Overview:
Through awareness campaigns, people have learnt about cancer in children. From time to time, they drop out seeking alternative interventions in churches and others in witchcraft, especially when pain intensifies.
There is still a high number of children who die unnecessarily due to curable childhood cancers, with experts citing gaps in care and cases where some families abandon treatment.

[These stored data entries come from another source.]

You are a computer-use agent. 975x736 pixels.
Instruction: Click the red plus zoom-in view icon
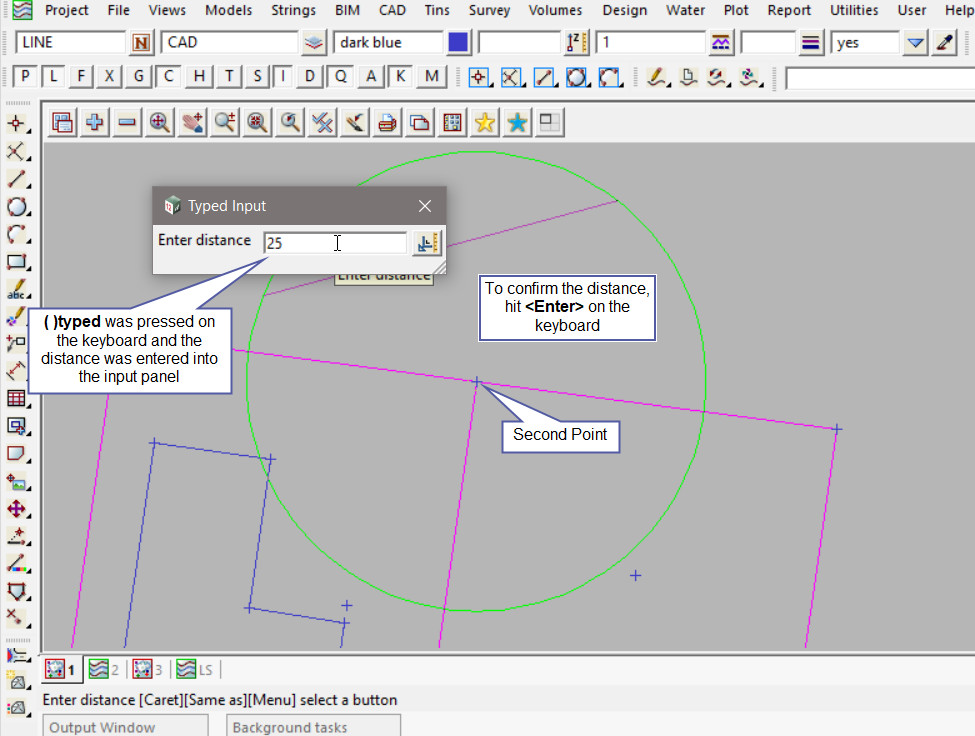coord(159,122)
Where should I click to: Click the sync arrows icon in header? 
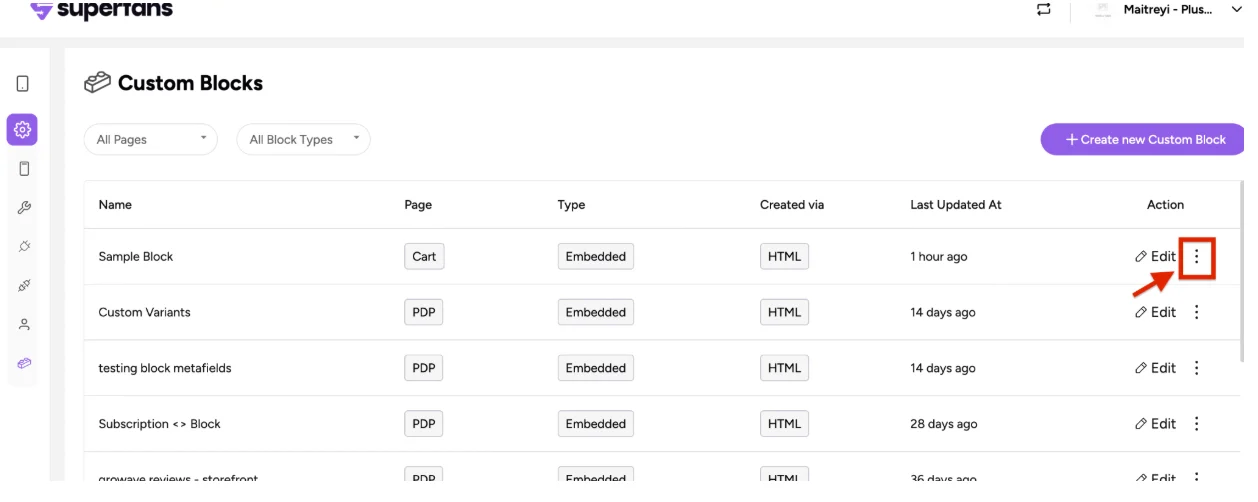pyautogui.click(x=1044, y=9)
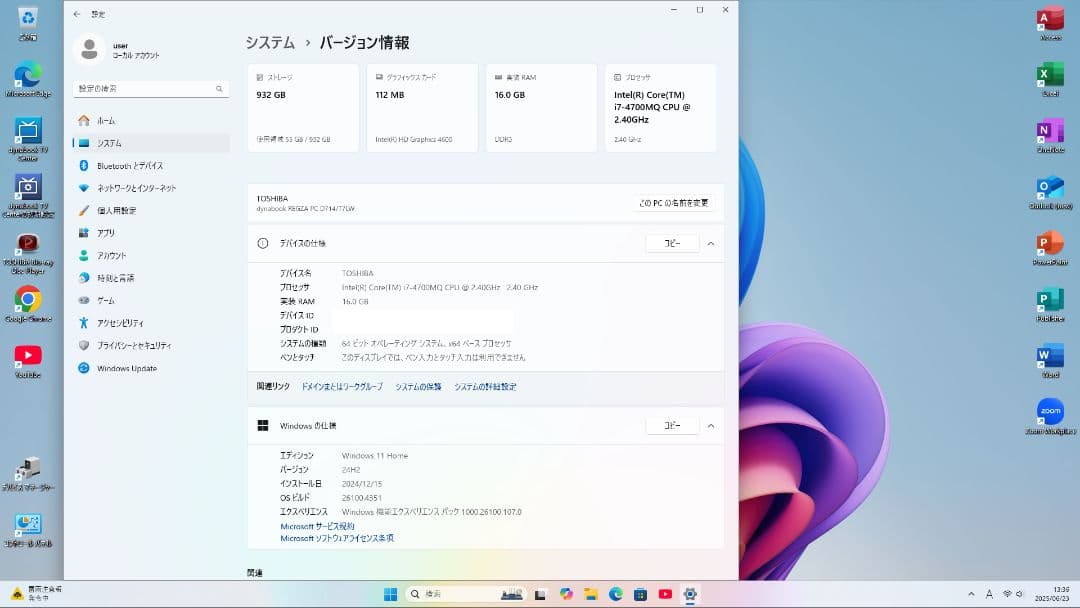Image resolution: width=1080 pixels, height=608 pixels.
Task: Launch Zoom from its desktop shortcut
Action: (x=1050, y=411)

Speaking at a meeting to raise awareness about childhood cancers and advise parents on what to watch for during February Childhood Cancer Month, Dr. Banabus Atwiine, a pediatric oncologist at Mbarara Regional Referral Hospital, revealed that while there is no nationwide survey tracking children who drop out of treatment, the hospital records many cases of children unable to continue care
Through awareness campaigns, people have learnt about cancer in children. From time to time, they drop out seeking alternative interventions in churches and others in witchcraft, especially when pain intensifies.
Atwine was speaking shortly before Betty Agaba, a palliative care nurse, revealed that both caregivers and health workers have a false belief that children do not need palliative care and that this care is only meant for adults approaching the end of life.

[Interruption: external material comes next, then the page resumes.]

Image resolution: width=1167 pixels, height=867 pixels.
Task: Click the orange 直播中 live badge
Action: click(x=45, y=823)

She said that children who access palliative care services, they respond better and remain on treatment.
Data by the Uganda Cancer Institute (UCI) shows that leukemia, cancer of the kidney, burkitts lymphoma that affects the lymphatic system, and rhabdomyosarcoma that affects muscles and soft tissues remain the commonest cancers recorded among children in Uganda.
Atwiine says, across the country, children’s cancer patterns remain the same, with the only variation being that diagnosis is slow in some regions of the country, which makes it difficult to save the children, even as all the cancers are highly curable.

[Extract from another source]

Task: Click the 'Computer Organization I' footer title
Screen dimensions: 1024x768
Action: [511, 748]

He urged parents and caregivers of children to be keen on noticing hard and firm painless swellings that appear on any part of the body, explaining that most of them present the same way. He says ninety per cent of such painless swellings in children end up being confirmed cancer.
On his part, Moses Echodu, who survived Burkitt Lymphoma as a child, says the government is currently providing up to eighty percent of all the medicines children need for treatment of cancer; however, he notes, for children, it takes more than having drugs stocked.
Echodu, who is also the Director of Uganda Child Cancer Foundation, says children need play therapy to be accompanied by the often tough care treatments.